--- Task goal ---
Format the lines from the one containing "726x383 pixels. Task: Open the Dosya menu tab" through the last line as a JSON list of strings, one string per line, with blank lines and pictures left out.

[START Dataset entries]

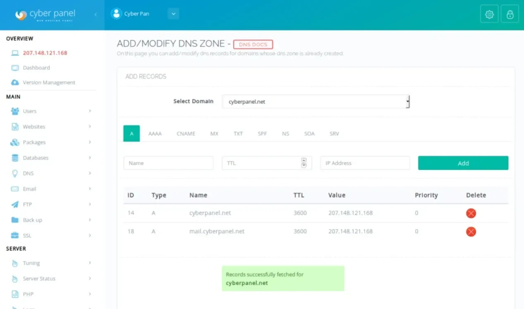
Task: Click the Dashboard monitor icon
Action: 15,68
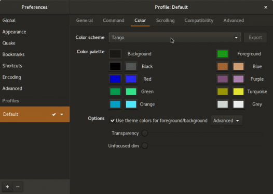Open the Default profile arrow menu
273x194 pixels.
pos(62,114)
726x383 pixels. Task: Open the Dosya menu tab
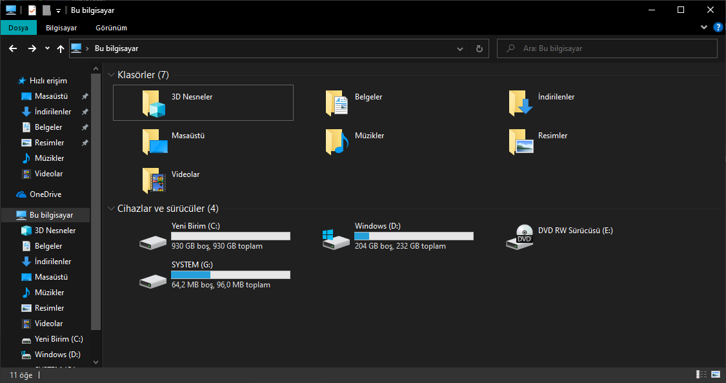point(18,28)
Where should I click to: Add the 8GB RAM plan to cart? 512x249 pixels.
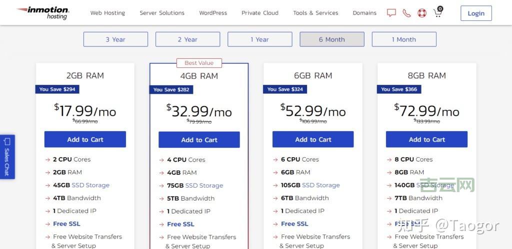point(427,140)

[END Dataset entries]

--- The answer ---
[
  "726x383 pixels. Task: Open the Dosya menu tab",
  "point(18,28)",
  "Where should I click to: Add the 8GB RAM plan to cart? 512x249 pixels.",
  "point(427,140)"
]